The problem is, I don't want them to fall apart. I'm working on a piece now about Argentinian mystery fiction written during the Juan Peron era, and for the piece, I've gone back yet again to these old E.P. Dutton copies. I re-read the Parodi stories as well as a couple of stories in The Aleph. I handle the books with gentleness, making sure I don't fold the front covers back too far when I'm holding them, careful not to create any new seams in the spine. And the books, well-made, solidly constructed (kudos to Dutton!), remain in good shape. But they can't stay in good shape forever, not if I keep going back to read them. The wear and tear will have to affect them. The spines will crack; pages will come loose. Yet I want to preserve these books.
There's a simple solution. Buy new copies of these translations.

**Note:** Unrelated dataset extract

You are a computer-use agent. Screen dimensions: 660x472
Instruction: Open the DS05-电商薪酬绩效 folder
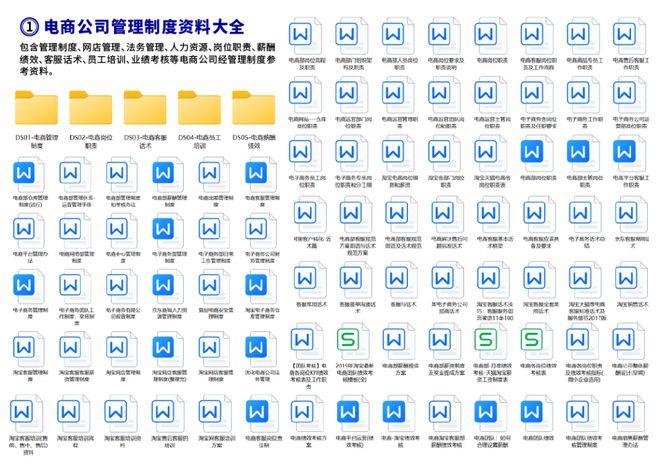coord(253,108)
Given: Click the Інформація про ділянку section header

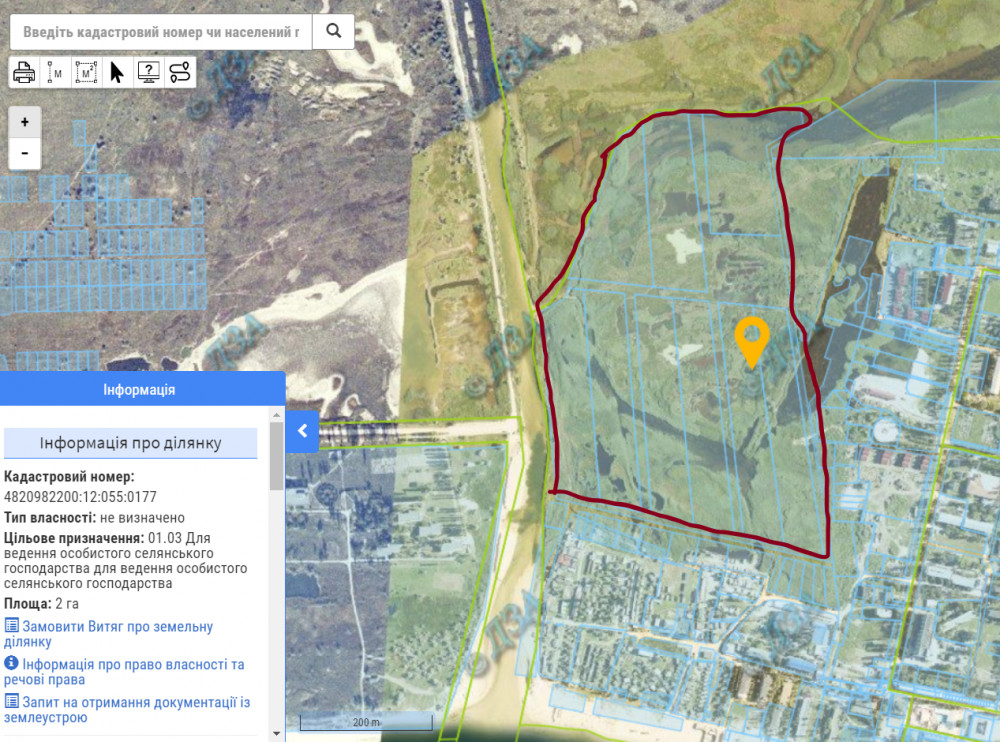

I can't, though, because after Borges' death in 1986, his widow renegotiated the English translation rights for his works. This renegotiation is a story in and of itself, and I don't want to get into it here. But the final result is that new translations were done for the Borges books and the di Giovanni translations went out of print.

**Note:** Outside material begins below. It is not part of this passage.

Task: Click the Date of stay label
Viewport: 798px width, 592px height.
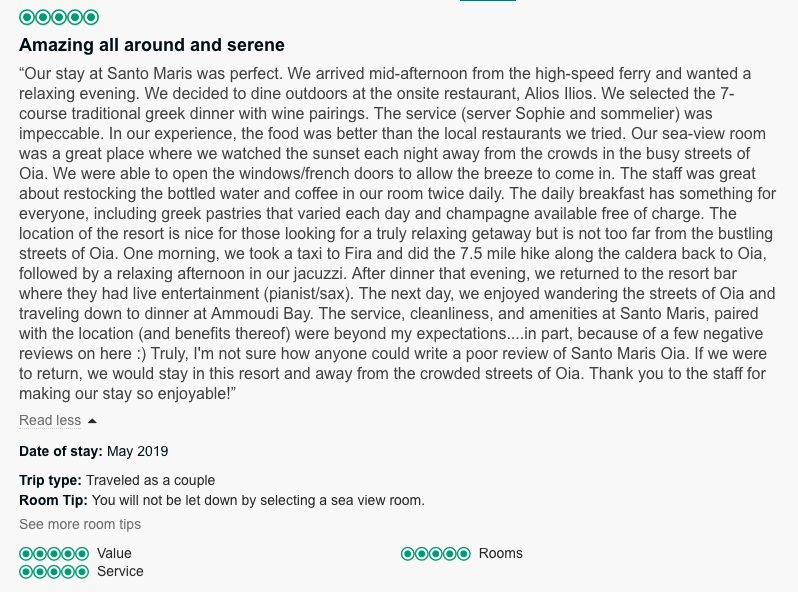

I know that until the day I die, I'll be reading Borges. But I can't keep going to these di Giovanni editions unless I'm willing to see them fall apart. They're such treasures to me now, I'm hesitant to open them. I associate Borges' voice, his rhythms, his fiction itself, with everything di Giovanni brought to it, yet it seems the time has come to leave these books on the shelf as objects and get the new translations. It's a sad feeling, I have to say, letting these editions go, as it were, in order to save them, but I've done what I must. I've surrendered to the inevitable. Just yesterday, I went to Amazon and ordered this:
I shouldn't be harsh. The cover isn't much to look at, but this edition does collect all Borges' stories, from the 1930's through the 1980's, in one place. How will I like Andrew Hurley's translations after thirty plus years reading the master through someone else? I don't know. But obviously, I'll be reading from this book, and Borges does remain Borges. That mind, with all the conundrums it presents, remains his mind. Let's just hope this particular edition has the physical strength of the old Dutton books. Because knowing myself and my never-ending fascination with Borges, this volume will be getting a workout.